◆ **INFORMATION PROVIDED**:
-- -- --
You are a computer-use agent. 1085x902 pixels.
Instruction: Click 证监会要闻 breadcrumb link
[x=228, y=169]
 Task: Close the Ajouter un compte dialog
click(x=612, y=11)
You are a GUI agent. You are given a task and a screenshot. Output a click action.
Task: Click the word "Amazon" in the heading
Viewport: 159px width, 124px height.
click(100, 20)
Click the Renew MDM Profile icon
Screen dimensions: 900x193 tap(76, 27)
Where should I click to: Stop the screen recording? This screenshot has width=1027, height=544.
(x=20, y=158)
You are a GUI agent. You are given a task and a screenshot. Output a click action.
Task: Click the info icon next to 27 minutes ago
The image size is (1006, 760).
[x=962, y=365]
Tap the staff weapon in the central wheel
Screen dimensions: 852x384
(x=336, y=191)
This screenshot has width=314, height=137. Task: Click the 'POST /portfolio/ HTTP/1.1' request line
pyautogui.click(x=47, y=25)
-- -- --
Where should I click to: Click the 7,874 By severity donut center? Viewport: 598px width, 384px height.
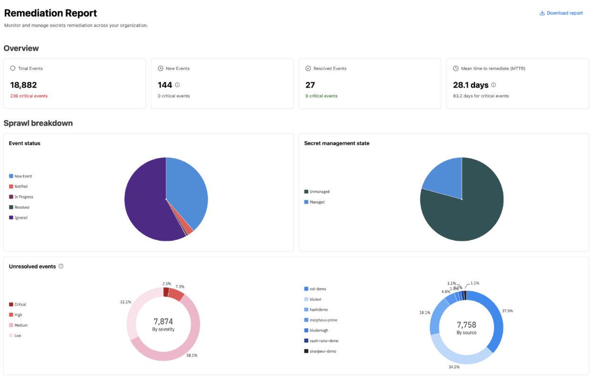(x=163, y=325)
-- -- --
◆ **TASK TO CARRY OUT**:
Give the entries starting with the line containing "You are a computer-use" and going on through the line containing "(x=20, y=158)" as a JSON list of strings, one string per line, leaving out blank lines.

◆ **TASK RESPONSE**:
[
  "You are a computer-use agent. 1085x902 pixels.",
  "Instruction: Click 证监会要闻 breadcrumb link",
  "[x=228, y=169]",
  " Task: Close the Ajouter un compte dialog",
  "click(x=612, y=11)",
  "You are a GUI agent. You are given a task and a screenshot. Output a click action.",
  "Task: Click the word \"Amazon\" in the heading",
  "Viewport: 159px width, 124px height.",
  "click(100, 20)",
  "Click the Renew MDM Profile icon",
  "Screen dimensions: 900x193 tap(76, 27)",
  "Where should I click to: Stop the screen recording? This screenshot has width=1027, height=544.",
  "(x=20, y=158)"
]